先程まで寝ていたベッドから身を起こしたその黒髪の短髪の男の年は20代後半といった所か?
筋骨隆々な身体には無数の傷が付いており、包帯が身体中にされている。
一目見るだけで一般人ではない事がわかるだろう。

「……ようやく起きたのね?世界最強の剣士さん?」

声に反応してその方向に体を向けると、そこには1人の女性がいるではないか。
赤毛のショートカットで整った顔立ち、だが口元に大きな切り傷、それ以外にも切り傷が至る所に見られる。
そして背中には蜥蜴の様な尻尾。
その目には、戦士としての誇りと彼への慈愛が宿っている。
魔物娘の中でも特に戦士として有名なリザードマンだ。

「……ああ、俺はどれだけ眠っていたんだ?リル?」
「5日程かしらね……、ソウガがあんな事になってから……」

リルと呼ばれた彼女はどこか寂しげにそう答えた。

「そんなにか……。

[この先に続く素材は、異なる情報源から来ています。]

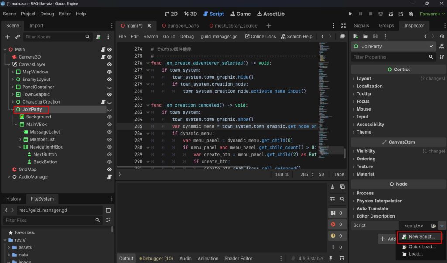Open the Debug menu in menu bar

pos(47,14)
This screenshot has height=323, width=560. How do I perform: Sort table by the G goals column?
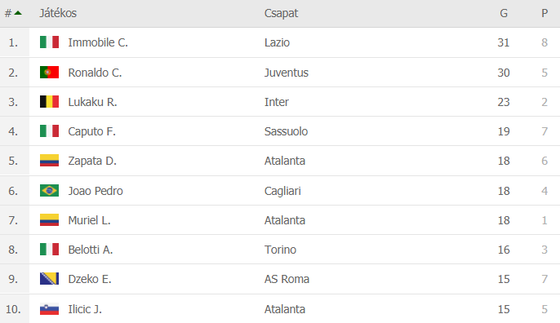(504, 13)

ちゃんとアイツは死んだんだよな?」
「ええ、貴方にした攻撃が正真正銘の最期の攻撃だったわ」

2人は……、いや彼らを含めたいくつもの戦士達は5日前にある者と戦っていた。

その名はスルト……。
現代のサキュバスの魔王の魔力でさえ、その性質を変える事は叶わず、願うは現世界の焼却。
世界の終末装置の一つである。

7年程前の事だ。
既に魔物娘を同じ生きる仲間と認める人間とそれを受け入れない最高神や過激派教団との戦いは終わり、一人一人自分が自分らしく生きたい場所で自由に生きていた。
魔王も其々の街の運営や人々の主義主張を尊重しあい、基本は非干渉を貫いていた。
自分が望む幸せを手に入れられる道を選べ。
それが今の世界のルールだった
だが、そんな平和な時が終わりを迎えようとしていた。

最初は雪女やメロウなどの氷や水の力を多く持つ魔物娘が熱さに悩ませれていたくらいだった。
だが次第にその力は、あらゆる所に影響を及ぼしていく。
あらゆる国の者達は、その原因を探っていたが分かった時にはいくつかの都市が焼却されていた。
この緊急事態にあらゆる国家、集団は主義主張を越えて集まり、スルトを滅ぼす為、最強の戦士団を結成した。
その名を黄昏の騎士団と言う

「長かったな…。お前と始めて出会ってからもう7年か……」
「ええ……、騎士団の結団式で出会ってからね…」

騎士団の団員は、身分や職業、所属を問わず魔法使い、剣士、騎士、鍛治師など直接戦う者以外も集められた。
スルトを滅ぼす為には、人魔両方の力を集める必要があった。
元々中立国家で有名だったとある国家でその結団式は行われた。

『スルトだっけ?そんな奴、俺が倒してやるよ!!何せ俺は世界最強の剣士だからな!!』
『何を言ってるの?私が世界最強の剣士よ!』
『何!?喧嘩売ってんのか!?』
『ええ!私の目の前でそんなふざけた事を抜かした事を後悔させてあげるわ!!』

集められた猛者達の中でも、群を抜いて強かった2人がいた。
ソウガとリルだ。
2人は同じ世界最強の剣士を目指す者同士、お互いをライバル視しぶつかり合っていた。

「ああ、あの時はこっ酷く団長に怒られて、しばらく雑用だぜ?大変だったよ」
「そうね。お陰で両親からもこっ酷く叱られたわよ」

だが決して仲が悪くはなかった。
最初の頃はお互いに意地を張り続けていたが命を懸けた戦いを生き抜いて行く中で、最大の戦友として認め合っていく。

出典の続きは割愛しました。